The presence of both pentavalent vanadium [V(Ⅴ)] and nitrogen in wastewaters from vanadium smelting poses significant environmental challenges. However, it remains little in the way of continuous flow biological reactor to concurrently eliminated V(Ⅴ) and nitrogen in wastewaters. Herein, membrane-aerated biofilm reactor (MABR) system was designed to achieve simultaneous nitrification and denitrification (SND) alongside biological reduction, detoxification, and recovery of vanadium. Vanadium and nitrogen removal performances, solid-state characterization, microbial compositions and functional genes, and the mechanism related to the metabolism of vanadium and nitrogen were illuminated. Notably, we identified a potential role for biofilm-derived “secretion” in the transformation of V(Ⅴ) and nitrogen. Our findings revealed that the system achieved SND efficiency of 98.00 ± 0.57% and removed 91.10 ± 3.60% of total vanadium (TV) even at high influent V(Ⅴ) concentrations in continuous flow stage. Batch experiments implied that the conversion of NH₄⁺-N was the limiting process of nitrogen removal in MABR system, and the extracellular polymeric substances (EPS) might play an important role in the conversion of V(Ⅴ) and nitrogen.
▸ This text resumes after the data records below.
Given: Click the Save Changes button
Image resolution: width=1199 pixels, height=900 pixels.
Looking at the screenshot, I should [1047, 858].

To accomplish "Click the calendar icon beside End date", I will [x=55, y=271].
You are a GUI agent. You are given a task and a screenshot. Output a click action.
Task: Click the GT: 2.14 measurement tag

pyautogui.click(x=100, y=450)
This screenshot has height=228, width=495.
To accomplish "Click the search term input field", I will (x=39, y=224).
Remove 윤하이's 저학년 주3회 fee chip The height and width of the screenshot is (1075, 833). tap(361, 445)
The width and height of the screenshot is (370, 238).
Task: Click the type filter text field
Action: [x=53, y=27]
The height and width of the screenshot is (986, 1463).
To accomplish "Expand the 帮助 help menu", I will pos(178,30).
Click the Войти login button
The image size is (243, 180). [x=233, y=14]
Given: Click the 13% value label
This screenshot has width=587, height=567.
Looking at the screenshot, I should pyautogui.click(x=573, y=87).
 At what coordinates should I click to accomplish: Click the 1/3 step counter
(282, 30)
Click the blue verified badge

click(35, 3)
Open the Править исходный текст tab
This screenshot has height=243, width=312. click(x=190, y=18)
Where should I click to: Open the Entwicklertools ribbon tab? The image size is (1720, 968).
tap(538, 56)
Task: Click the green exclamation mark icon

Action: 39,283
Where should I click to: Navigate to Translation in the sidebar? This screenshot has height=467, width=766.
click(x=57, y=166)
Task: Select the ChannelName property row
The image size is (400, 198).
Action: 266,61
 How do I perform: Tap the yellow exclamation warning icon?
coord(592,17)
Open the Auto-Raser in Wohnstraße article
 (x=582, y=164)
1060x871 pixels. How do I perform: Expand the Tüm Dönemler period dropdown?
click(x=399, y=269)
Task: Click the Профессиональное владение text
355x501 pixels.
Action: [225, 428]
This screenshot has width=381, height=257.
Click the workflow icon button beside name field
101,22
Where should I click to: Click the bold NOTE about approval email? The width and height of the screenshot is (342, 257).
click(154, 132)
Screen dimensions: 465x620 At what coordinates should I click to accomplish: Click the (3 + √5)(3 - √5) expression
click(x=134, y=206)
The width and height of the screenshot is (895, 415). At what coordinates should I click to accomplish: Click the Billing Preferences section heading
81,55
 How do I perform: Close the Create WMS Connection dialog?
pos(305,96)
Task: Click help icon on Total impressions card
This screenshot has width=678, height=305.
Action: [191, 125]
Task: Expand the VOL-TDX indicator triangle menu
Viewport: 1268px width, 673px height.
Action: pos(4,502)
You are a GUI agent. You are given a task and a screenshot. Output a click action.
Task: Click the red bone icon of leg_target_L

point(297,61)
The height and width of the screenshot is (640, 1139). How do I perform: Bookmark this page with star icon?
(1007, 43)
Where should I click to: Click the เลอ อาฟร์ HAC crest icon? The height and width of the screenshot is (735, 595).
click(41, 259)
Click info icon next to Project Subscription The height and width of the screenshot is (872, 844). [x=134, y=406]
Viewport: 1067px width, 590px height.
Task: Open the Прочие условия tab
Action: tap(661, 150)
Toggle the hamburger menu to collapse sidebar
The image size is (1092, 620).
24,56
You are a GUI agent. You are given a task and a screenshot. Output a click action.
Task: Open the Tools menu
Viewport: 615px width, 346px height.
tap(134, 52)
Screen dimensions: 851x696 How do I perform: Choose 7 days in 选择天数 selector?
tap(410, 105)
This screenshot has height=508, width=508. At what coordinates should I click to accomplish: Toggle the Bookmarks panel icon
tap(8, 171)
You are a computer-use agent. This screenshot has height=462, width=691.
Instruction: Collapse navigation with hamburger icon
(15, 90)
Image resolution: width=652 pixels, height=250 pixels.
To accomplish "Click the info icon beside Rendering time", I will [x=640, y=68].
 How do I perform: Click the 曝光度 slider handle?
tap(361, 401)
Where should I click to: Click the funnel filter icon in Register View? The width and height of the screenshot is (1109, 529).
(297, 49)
V(Ⅴ) was reduced to V(Ⅳ), which was immobilized to biofilm and “secretion” by microbial surface functional groups, including C-O, O-C=O and -OH. Acinetobacter, Dechlorobacter, Denitratisoma and Nitrospira were verified as microbes associated with V(Ⅴ) and nitrogen metabolism. The abundance of functional genes pertaining to electron donor, electron transport, and electron acceptor systems increased under high V(V) stimulation. Collectively, the cooperation of biofilm and “secretion” ensured the intensive removal of vanadium and nitrogen. This study provides new insights into the concurrent removal of heavy metal and environmental nutrient.